Natives Americans tribes believed that they originated from a woman and many of their legends and creation stories depict a "mother earth." [1] Agriculture was put under the women of the tribe’s trust, and they saw to the fields, both harvesting and cultivating the vegetables and plants for their people. Tribal women like the Algonquians planted their fields meticulously and in a way that kept the land sustainable for future use.
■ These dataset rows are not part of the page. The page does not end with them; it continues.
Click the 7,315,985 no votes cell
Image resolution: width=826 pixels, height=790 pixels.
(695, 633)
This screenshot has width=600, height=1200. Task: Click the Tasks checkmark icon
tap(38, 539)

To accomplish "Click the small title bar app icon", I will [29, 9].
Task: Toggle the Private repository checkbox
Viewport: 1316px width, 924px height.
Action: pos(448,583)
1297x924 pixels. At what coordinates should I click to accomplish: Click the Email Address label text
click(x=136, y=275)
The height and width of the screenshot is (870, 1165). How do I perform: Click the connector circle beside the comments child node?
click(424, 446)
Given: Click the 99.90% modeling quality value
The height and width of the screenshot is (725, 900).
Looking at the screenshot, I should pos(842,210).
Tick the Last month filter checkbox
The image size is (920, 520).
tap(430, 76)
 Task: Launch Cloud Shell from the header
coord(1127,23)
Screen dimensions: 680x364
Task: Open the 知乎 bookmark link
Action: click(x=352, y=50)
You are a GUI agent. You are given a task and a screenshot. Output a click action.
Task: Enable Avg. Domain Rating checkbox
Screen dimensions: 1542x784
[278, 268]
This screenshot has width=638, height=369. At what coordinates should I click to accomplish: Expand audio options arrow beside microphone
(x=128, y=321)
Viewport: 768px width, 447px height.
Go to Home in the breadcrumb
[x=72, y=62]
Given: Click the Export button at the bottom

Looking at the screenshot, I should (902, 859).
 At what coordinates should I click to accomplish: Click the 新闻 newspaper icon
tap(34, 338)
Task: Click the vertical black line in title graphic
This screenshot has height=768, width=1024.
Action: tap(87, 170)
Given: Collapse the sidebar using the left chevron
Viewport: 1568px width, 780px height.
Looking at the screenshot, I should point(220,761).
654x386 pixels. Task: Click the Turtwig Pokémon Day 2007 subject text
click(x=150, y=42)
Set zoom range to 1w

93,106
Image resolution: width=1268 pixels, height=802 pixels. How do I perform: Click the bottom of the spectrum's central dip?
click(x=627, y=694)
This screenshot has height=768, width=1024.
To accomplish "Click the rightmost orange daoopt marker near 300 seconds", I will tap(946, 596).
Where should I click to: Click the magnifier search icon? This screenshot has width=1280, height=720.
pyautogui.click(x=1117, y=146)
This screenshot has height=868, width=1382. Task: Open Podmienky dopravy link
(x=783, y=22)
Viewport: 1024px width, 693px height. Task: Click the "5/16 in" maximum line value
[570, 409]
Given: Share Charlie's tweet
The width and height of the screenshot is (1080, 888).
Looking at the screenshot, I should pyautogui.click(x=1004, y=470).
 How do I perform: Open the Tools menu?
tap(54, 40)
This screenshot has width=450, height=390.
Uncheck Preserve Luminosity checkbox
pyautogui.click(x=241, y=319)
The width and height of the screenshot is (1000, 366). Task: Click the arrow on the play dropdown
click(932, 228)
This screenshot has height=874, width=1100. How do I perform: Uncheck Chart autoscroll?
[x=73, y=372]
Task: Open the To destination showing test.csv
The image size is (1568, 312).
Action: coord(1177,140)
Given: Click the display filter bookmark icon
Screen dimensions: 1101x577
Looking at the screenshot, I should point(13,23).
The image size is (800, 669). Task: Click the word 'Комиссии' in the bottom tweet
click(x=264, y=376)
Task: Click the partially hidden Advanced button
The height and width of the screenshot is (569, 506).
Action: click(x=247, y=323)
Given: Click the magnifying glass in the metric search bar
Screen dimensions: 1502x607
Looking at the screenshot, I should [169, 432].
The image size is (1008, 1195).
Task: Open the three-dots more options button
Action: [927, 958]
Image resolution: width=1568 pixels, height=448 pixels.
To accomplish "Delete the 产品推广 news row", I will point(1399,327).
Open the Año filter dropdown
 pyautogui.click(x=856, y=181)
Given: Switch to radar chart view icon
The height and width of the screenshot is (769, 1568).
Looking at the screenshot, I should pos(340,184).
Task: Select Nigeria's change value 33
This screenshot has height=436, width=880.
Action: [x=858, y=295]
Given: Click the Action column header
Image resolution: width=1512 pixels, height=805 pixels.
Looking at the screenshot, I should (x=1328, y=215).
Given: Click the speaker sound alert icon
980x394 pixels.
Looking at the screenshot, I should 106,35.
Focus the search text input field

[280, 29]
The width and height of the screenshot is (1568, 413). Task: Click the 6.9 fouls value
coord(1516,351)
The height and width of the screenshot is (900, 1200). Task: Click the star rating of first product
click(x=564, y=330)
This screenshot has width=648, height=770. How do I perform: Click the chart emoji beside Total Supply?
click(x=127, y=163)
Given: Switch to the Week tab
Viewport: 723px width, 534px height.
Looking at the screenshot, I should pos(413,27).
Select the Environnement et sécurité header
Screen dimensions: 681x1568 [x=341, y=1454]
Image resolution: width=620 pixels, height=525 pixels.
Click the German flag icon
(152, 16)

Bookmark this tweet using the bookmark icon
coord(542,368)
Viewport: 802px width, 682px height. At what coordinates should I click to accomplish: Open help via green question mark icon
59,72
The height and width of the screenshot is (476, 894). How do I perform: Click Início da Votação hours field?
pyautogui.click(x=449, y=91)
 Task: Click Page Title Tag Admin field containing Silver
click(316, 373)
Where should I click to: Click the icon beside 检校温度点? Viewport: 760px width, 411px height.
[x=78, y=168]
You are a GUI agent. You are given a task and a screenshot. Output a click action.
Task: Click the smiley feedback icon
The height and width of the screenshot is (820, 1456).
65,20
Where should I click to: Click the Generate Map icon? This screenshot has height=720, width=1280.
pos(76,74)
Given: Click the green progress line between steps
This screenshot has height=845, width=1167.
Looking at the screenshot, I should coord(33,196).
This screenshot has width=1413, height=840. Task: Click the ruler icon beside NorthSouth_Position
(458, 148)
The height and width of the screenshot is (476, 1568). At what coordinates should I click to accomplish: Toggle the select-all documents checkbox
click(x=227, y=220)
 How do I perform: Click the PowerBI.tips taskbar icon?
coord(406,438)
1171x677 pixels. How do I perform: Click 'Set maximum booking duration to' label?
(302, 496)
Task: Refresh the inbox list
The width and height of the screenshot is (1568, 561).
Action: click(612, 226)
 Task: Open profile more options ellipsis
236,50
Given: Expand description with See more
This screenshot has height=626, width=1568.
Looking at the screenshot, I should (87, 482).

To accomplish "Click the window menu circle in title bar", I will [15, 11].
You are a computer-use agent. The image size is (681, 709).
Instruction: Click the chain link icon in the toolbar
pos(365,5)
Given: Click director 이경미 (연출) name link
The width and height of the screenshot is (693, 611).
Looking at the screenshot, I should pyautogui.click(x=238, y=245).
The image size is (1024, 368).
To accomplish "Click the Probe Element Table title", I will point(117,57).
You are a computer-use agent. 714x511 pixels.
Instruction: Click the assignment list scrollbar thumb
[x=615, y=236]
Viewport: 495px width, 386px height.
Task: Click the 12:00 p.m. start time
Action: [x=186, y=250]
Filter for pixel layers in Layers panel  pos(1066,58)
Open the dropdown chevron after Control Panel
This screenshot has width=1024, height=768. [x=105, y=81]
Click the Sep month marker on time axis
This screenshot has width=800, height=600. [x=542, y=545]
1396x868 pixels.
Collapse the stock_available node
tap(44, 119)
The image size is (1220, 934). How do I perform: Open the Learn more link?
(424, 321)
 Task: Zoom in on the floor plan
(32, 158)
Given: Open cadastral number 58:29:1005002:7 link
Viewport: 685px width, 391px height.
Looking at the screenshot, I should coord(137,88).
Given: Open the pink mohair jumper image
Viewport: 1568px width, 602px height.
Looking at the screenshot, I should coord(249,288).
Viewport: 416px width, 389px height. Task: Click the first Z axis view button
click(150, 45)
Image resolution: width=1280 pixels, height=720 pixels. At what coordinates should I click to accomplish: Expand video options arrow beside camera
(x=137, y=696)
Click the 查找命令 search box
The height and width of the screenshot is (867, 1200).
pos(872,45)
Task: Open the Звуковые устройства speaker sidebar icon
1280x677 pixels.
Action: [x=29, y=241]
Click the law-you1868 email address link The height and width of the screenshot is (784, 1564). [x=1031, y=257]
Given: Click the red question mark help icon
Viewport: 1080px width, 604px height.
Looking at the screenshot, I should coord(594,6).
After planting seeds and piling on earth to protect it from the birds and harvesting until the soil lacked nutrients to continue on, women decided when to clear new fields and allow the used ones to regenerate.[2] Women in the Iroquois tribes often controlled the distribution of food among their people.[3] Their perceived position as beings of spiritual power gave women in some tribes the opportunity to be healers for minor injuries, as men were more commonly shamans, midwives, and herbalists.[3]

Leaders

The Native American people were known for having women sit in positions of political power beyond simply controlling the food or being “agricultural scientists.[1]” Elder women in the Iroquois tribes gathered in clans to decide who would sit on the tribe or village council,[4] even choosing the 49 chiefs sitting on the Five Nation Iroquois Confederacy.[5].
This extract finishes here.